*** DOCUMENT EXCERPT Section Begins ***
I genuinely appreciate this constructive criticism, and will take it to heart going forward. Reader, thank you.
If y’all have anything to say about this topic and can’t post it below, email me at rod — at — amconmag — dot — com, and I’ll post the better letters I receive. Advance warning: I’m deluged with mail, so it you want to make sure I see it, put “WOKE MILITARY” in the subject line.
UPDATE: Lots of mail on this! Let’s get started:
Respectfully to your writer – many public school teachers told me the same thing years ago when I pointed out examples of schools going out of their way to push racial politics and LBGT agenda. Now it’s pretty clear schools are completely infected top to bottom with it.
When you have no less than the Secretary of Defense and Chairman of the JCS pushing Kendi’s nonsense, you’re at the top of the rollercoaster and headed for decline.
With schools there are alternatives, but there’s only one military, and that should be an issue for every American.
Another:
In response to the military service member who recently emailed you to refute the notions being expressed about the condition of the military, I’d like to reject two of his claims and make a point about another one:
1) ” a small US force in Syria absolutely annihilated a larger Russian Wagner Group force with relative ease….. it’s impossible to deny that the U.S. military is incomparably superior to the Russian at any battlefield metric, no matter how un-woke and manly the latter might present itself as”That statement is a mischaracterization of the event he mentioned from 2018 and likely mistaken regarding the state of readiness of the US military. The 2018 event in Syria he mentioned was a small number of special operations soldiers getting into a very limited engagement and then calling in a massive amount of fire power from planes and heavy guns that were both able to operate with impunity.
There is not one single soldier, airman, sailor, or marine serving in the US military that has ever been in a real battle. And most of the experience the military has accumulated over the past two decades is not relevant to conventional armed conflict. If our planes are in real danger, our artillery is in real danger, and our information warfare and communications capabilities are restricted, then we’d all of sudden find ourselves in a completely different ball game and I hope the military is starting to take that seriously and is starting to train for real battle more and under as realistic conditions as possible as the Russians are getting the best training in the world right now and despite how it looks their military has actually been fairing pretty well given the circumstances and are likely to win what would have been a very challenging war for any one, including us.
Most special operations skills have no use in battle and in a battle they are just glorified dismounted infantrymen and/or better recon or special mission soldiers but there won’t be that many of those relevant to the size of our very oversized for conventional conflict special operations forces. The special operations forces should be shrunk and most of its current and future personnel, who are among the most motivativated and dedicated to their jobs in the military, should be in line units. Which leads to the second point in your readers article I’d like to disagree with:
2) “but that we need to change that to successfully complete the sorts of hearts-and-minds, foreign civil and military-to-military engagement that’s also a critical parts of special operations. Exactly the sorts of mission sets we tended to fail horribly at in Iraq and Afghanistan.”
*** DOCUMENT EXCERPT Section Ends ***
*** EXTRACTED RECORDS Section Begins ***
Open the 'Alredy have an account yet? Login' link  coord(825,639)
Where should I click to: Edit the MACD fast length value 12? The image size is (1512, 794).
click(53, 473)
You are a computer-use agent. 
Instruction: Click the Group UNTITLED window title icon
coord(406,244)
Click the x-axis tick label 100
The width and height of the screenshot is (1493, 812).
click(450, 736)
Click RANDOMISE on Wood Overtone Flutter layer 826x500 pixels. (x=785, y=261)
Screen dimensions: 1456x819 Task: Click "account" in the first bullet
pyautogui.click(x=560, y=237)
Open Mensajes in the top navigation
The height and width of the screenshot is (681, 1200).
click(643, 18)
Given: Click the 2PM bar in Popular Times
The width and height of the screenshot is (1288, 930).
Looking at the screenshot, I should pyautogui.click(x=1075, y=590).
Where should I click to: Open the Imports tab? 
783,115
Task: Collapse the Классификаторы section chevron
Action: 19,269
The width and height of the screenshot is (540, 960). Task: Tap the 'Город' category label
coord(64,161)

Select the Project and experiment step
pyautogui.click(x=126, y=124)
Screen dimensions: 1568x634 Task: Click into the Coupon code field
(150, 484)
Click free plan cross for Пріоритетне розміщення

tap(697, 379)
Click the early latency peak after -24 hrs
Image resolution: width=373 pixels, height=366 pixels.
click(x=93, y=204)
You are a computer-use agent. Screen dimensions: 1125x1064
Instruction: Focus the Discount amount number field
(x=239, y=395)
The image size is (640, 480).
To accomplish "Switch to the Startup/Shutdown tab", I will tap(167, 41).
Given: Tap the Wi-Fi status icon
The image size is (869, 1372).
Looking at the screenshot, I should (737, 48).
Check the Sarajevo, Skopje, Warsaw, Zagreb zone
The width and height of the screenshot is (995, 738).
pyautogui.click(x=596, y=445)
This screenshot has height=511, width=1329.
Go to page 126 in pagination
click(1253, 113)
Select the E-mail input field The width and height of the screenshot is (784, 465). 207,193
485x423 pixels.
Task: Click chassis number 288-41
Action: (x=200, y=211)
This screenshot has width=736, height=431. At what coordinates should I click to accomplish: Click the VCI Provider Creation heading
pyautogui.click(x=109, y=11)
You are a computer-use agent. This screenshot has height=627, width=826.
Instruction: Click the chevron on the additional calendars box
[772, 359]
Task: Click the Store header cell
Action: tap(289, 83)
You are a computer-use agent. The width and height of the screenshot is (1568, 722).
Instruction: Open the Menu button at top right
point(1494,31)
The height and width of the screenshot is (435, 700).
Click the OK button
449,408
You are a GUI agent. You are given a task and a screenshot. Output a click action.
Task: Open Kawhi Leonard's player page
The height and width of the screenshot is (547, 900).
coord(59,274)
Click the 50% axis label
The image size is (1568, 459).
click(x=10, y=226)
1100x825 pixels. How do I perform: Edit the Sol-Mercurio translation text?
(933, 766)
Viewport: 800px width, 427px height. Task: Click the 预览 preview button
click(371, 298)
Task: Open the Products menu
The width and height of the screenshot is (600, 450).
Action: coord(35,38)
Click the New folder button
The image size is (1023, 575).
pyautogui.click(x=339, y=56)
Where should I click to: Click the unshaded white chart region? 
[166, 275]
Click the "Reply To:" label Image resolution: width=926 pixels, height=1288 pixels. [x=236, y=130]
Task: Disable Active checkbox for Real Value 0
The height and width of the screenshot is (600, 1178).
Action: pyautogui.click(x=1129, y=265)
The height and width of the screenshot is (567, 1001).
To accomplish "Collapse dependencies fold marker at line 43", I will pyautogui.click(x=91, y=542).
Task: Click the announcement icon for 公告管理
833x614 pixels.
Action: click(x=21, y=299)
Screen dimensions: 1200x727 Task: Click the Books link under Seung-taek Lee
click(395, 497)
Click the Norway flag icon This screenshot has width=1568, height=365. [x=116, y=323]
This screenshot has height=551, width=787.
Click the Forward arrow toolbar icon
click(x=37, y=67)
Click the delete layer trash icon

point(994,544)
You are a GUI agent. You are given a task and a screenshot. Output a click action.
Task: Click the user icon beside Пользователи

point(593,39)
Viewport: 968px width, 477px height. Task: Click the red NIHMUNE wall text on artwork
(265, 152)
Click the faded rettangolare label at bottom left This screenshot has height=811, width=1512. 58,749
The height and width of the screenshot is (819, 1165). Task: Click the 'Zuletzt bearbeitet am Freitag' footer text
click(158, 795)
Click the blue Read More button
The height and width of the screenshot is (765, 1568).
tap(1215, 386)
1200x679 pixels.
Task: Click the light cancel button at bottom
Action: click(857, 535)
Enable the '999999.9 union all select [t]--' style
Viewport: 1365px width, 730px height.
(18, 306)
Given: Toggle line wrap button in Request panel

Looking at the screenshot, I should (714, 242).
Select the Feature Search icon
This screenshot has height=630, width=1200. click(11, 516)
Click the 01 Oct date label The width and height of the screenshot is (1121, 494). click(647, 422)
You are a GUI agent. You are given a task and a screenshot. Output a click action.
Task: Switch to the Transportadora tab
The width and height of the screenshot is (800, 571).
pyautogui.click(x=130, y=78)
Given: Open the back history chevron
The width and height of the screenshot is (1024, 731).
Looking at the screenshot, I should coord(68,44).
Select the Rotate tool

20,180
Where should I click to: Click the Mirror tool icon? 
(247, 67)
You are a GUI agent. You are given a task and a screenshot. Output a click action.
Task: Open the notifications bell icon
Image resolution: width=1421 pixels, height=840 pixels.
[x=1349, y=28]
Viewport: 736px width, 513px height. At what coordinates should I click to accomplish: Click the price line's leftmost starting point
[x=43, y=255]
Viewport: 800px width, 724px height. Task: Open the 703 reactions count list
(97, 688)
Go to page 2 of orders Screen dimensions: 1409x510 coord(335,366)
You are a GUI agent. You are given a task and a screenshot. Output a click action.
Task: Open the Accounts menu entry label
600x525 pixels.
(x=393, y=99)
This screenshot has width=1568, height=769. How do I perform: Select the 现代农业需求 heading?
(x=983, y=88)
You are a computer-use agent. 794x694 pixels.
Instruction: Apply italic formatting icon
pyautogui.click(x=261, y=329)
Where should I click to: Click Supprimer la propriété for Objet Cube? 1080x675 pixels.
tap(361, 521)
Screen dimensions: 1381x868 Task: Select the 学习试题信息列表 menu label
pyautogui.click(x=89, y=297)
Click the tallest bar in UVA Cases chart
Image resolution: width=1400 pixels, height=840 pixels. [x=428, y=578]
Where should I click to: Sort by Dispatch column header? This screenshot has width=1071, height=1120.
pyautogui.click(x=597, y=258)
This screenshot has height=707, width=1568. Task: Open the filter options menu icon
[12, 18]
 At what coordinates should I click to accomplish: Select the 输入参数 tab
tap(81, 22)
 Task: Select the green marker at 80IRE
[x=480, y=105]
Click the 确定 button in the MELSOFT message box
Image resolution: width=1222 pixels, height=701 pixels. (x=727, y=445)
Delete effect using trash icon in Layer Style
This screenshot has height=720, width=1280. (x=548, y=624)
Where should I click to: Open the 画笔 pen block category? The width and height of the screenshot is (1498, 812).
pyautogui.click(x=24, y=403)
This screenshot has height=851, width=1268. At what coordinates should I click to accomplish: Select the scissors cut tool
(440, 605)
*** EXTRACTED RECORDS Section Ends ***
== TASK DIRECTIONS ==
Resume the reader letters about the U.S. military after the last sentence given.

== ANSWER SECTION ==
I disagree with this to essentially the maximum possible degree. According to the secret SIGAR (Special Inspector General for Afghanistan Reconstruction) findings that the Washington Post got their hands on: eighty percent of Afghanistan reconstruction funds never entered the country, huge amounts of Afghan gov spending were spent on wasted projects that seem to just be contractor scams (Western contractors!), huge amounts of other spending went to a mostly (some were great!) NGO ecosystem that was largely just a giant parasite, the local governments we set up were corrupt and oftentimes (bizarrely!) rife with pedophila, and crime and corruption were rampant. It doesn’t matter how good your psychological operations personnel are, the best propaganda in the world won’t be able to psyop a population into supporting that mess. And I think the US gov should be doing much, much less in regards to psyops, not more.
As for DEI. Well, DEI is mostly a scam, sort of like a mafia protection racket that demands regular payments or else they’ll sick the Culture on you. The US military is already full of contracting scams, it certainly doesn’t need another one, especially since DEI can additionally have a great many little effects that while individually small, can as a whole have not immediately apparent but none the less powerfully pernicious effects that degrade an organization over time.
Another:
I am a Department of the Army civilian (civil servant) with 30+ years of service. I work for a civilian-heavy organization of roughly 1500 people.
We are going woke, and it’s accelerating. In 2021 we had the first ever Pride Week. There were several events. The week culminated with a Pride Walk around our little base. It was kicked off by a “special guest” who pranced around tossing rose petals in the air. The group marched behind a big Pride flag. That act, as it turns out, got the Command’s hand slapped, as it is against regs to display or march with any flag other than the US flag or a unit guide on. So this year they forbade display of the Pride flag. So the rainbows came in other shapes and sizes.
This year we had a whole month of Pride events, culminating in a video presentation by Rachel Levine. Fun fact: Levine and Gen Milley played high school football together. I reckon it’s a safe bet they showered together. And here, all these years later….what are the odds?
There’s more. We now have a set of Employee Resource Groups (ERG), closed groups for LGBT, Black, women, etc. All the usual protected classes. This year our Commander unilaterally, without any workplace polling, decreed that one restroom on each floor would become All Gender.
We have exactly one M2F transgender person in the organization, and he works in another building. Minority rules. Cue Tevye singing: Inclusive! Inclusive!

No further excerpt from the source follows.